In this article the author brings to the reader’s attention that the childless divorce rate is higher than the divorce rate for people with children. It is reported that at least 66% of all divorced couples are childless. While this may be true, what is this telling the childless couples who are headed for divorce? I do not agree that bringing a child into the equation will change the problems at hand. For the same reason many couples start off having minor problems and those problems go unresolved. They get married and the problems are still present which soon result in divorce.
Also stated by the author is that the divorce rate in America for the first time marriage vs. second or third is at a growing rate. The author includes a snippet from the Enrichment Journal that states “ the divorce rate for 1st time marriages is 41%, 2nd time marriages is 60% & for 3rd time marriages 73%”. Granted that divorce seems to be deemed as the cure-all for failing marriages, it is this fallacy that destroys lives, and cripples society. Moreover I believe one or both divorcees take or develop the same problems to the next relationship which is a formula for another divorce which in return increases the growing rates. So many couples seek divorce before trying to seek help to prevent the divorce. The trend of divorce is ubiquitous & I do not agree with the idea of divorce until all avenues have been exalted, such as individual/couples counseling to bring a different approach to handling the problems the couple may be experiencing.

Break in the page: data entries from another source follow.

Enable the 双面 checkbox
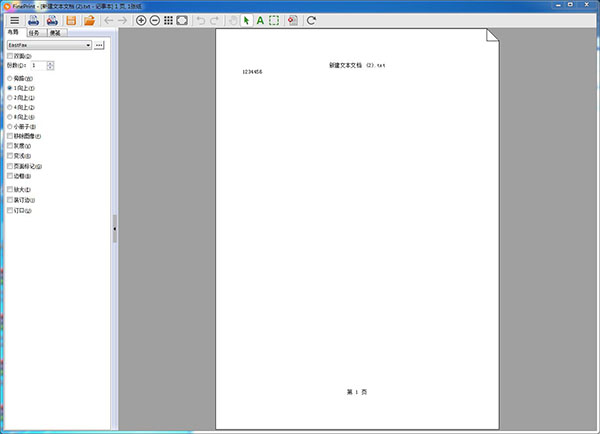Viewport: 600px width, 434px height. (10, 57)
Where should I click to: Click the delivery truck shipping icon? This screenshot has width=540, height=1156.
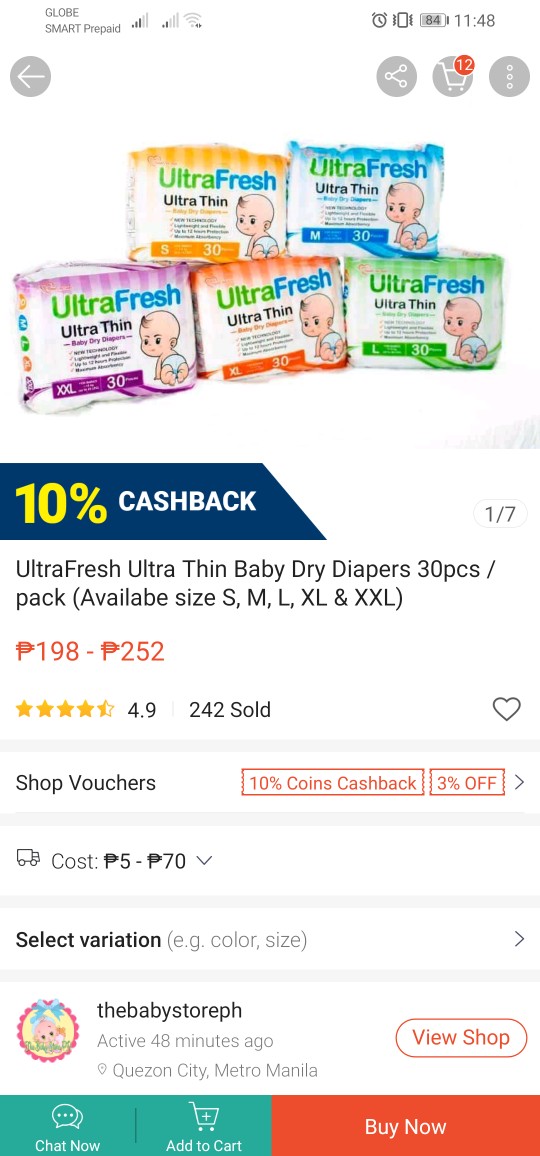pos(28,857)
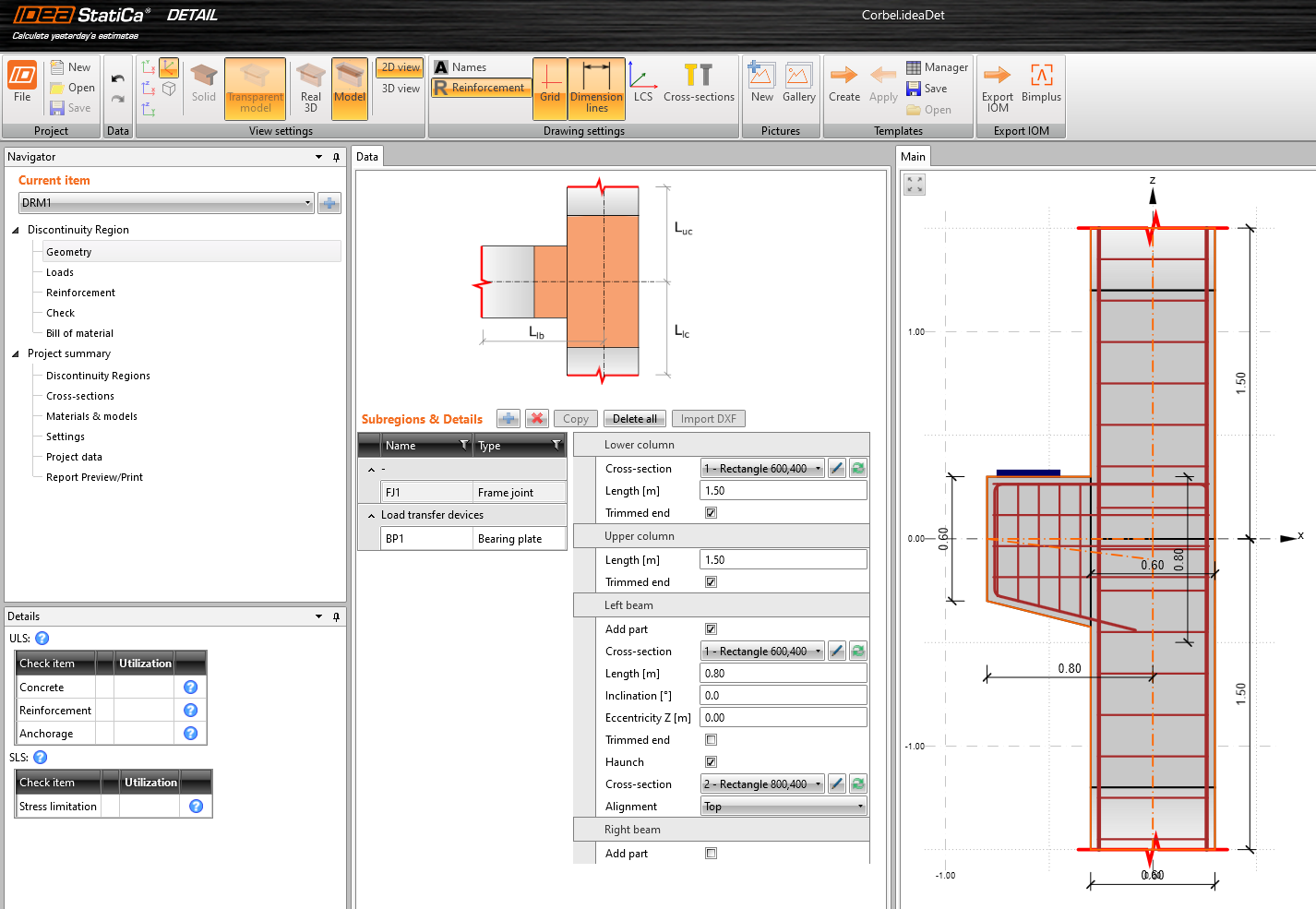
Task: Open the Current item DRM1 dropdown
Action: [307, 202]
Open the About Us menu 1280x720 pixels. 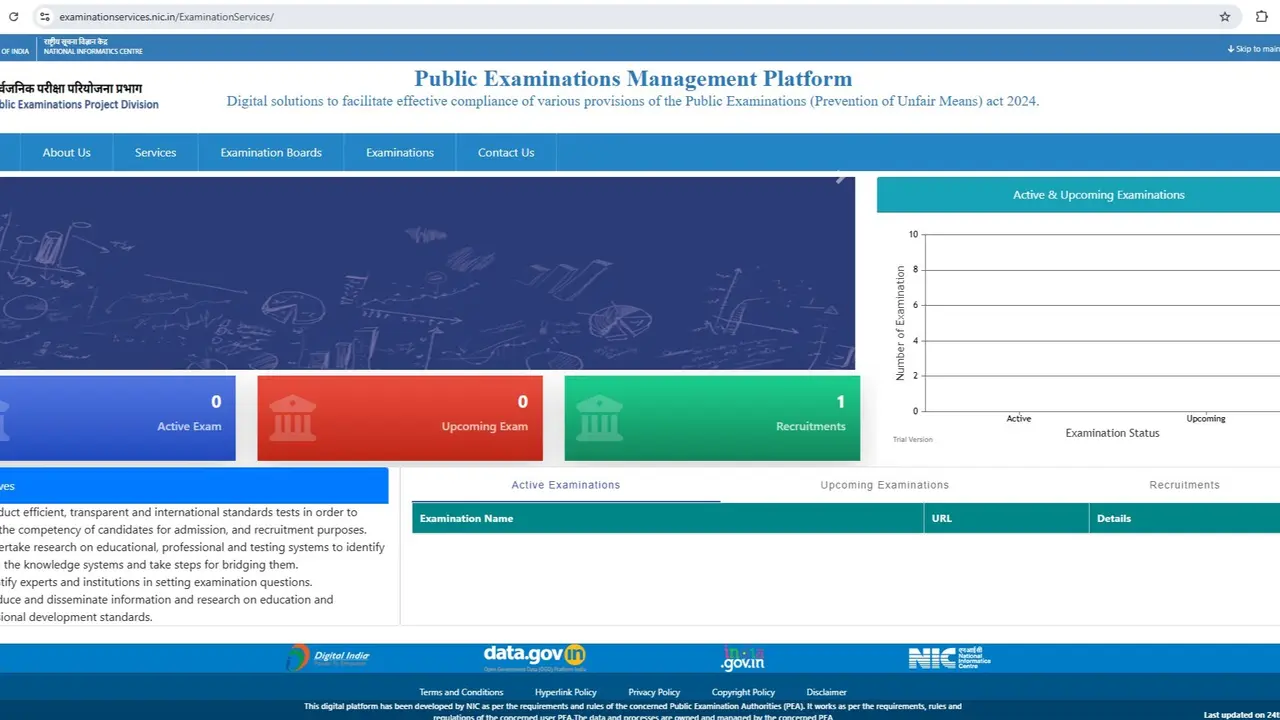(66, 153)
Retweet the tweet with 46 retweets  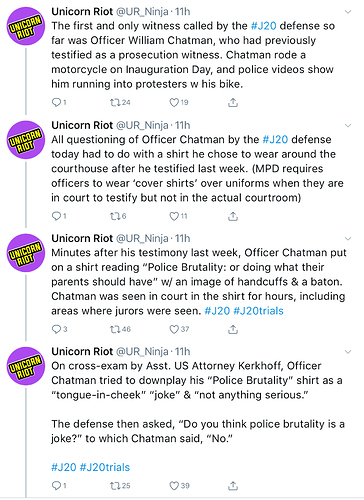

The author also makes reference that divorced couples with children often set a pattern for their children to grow up and become divorcees like their parents. I personally have never been married but I have been with the same guy for 11 years- somewhat married. I come from a broken home and with that being said it just makes me stronger wanting to show my children & family that you are not always what you come from. Although many of us can so easily become a product of our environment it is not the case for us all. As adults we can make the better choice for our futures. Divorce is not the cure – all and in most circumstances it can do more harm than good rather children are involved or not.
This article focuses mainly on the divorce rate and how it is growing. I feel the author could have included in this article ideas and resources for couples to consider before making the decision to divorce.
Divorce Rate : Divorce Rate In America - The Daily Seven. (2011, July 30). The Daily Seven.